How to complete this task
Range to copy from the entries below: the line containing "The image size" through the line containing "Task: Click the completed", inclusive. Retype only those lines, exactly, without any images.
======== Records shown
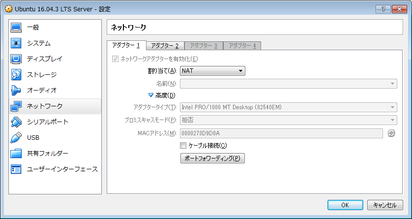Regenerate MAC address with refresh icon
Screen dimensions: 412x219
coord(391,133)
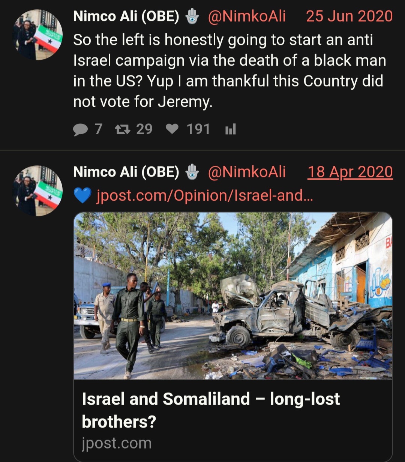The height and width of the screenshot is (462, 405).
Task: Click the hamsa emoji in the second tweet's name
Action: [x=192, y=172]
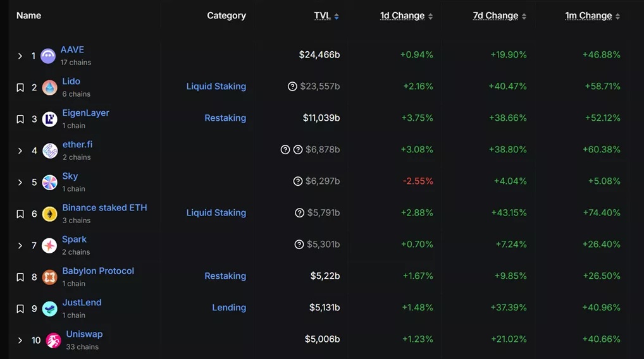This screenshot has height=359, width=644.
Task: Click the Lido droplet logo icon
Action: tap(49, 87)
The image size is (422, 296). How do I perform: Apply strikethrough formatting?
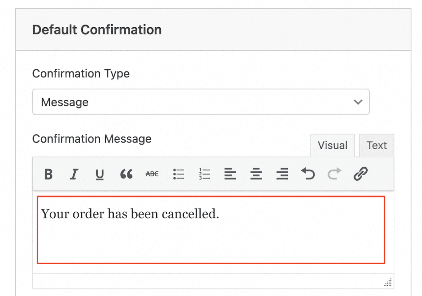coord(152,174)
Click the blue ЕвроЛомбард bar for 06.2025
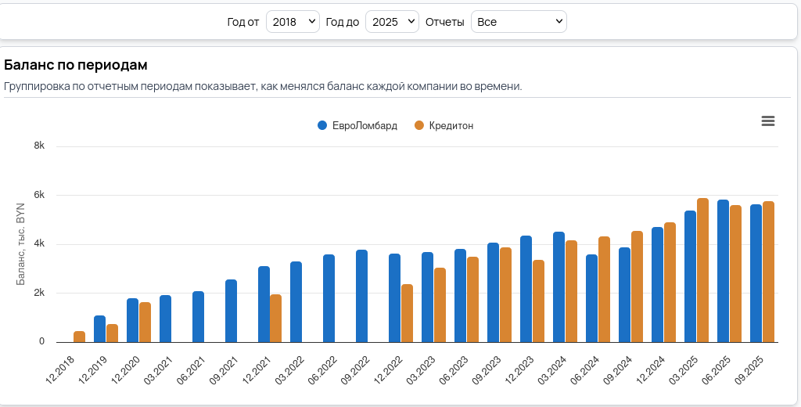The height and width of the screenshot is (407, 801). 723,271
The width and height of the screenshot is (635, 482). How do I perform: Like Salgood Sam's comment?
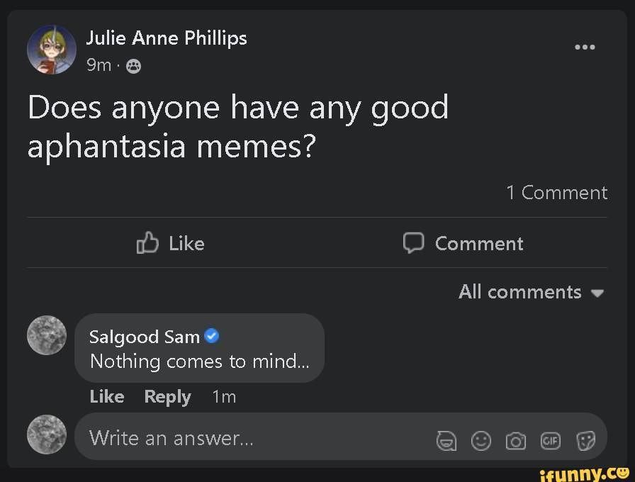tap(107, 397)
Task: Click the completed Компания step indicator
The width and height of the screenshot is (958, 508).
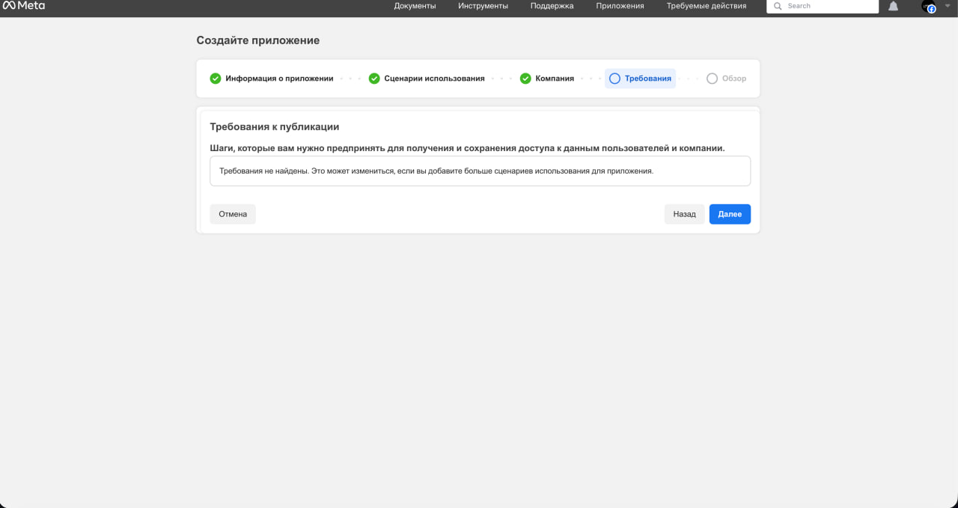Action: coord(525,78)
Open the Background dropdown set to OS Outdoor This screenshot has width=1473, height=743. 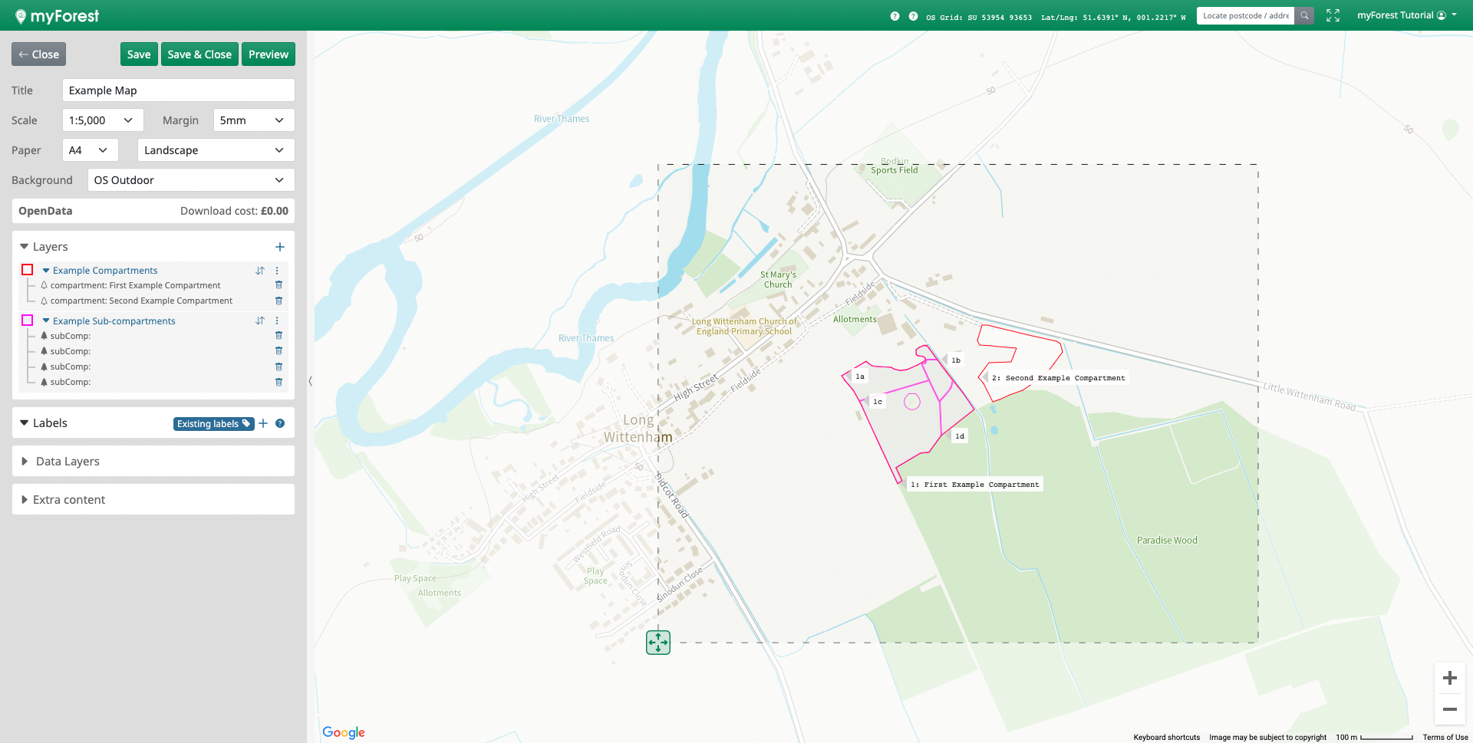tap(190, 180)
================
Exercise response
The image size is (422, 296). How do I perform: Apply strikethrough formatting?
coord(152,174)
Click the blue ЕвроЛомбард bar for 06.2025
The height and width of the screenshot is (407, 801). 723,271
The width and height of the screenshot is (635, 482). How do I perform: Like Salgood Sam's comment?
tap(107, 397)
Task: Click the completed Компания step indicator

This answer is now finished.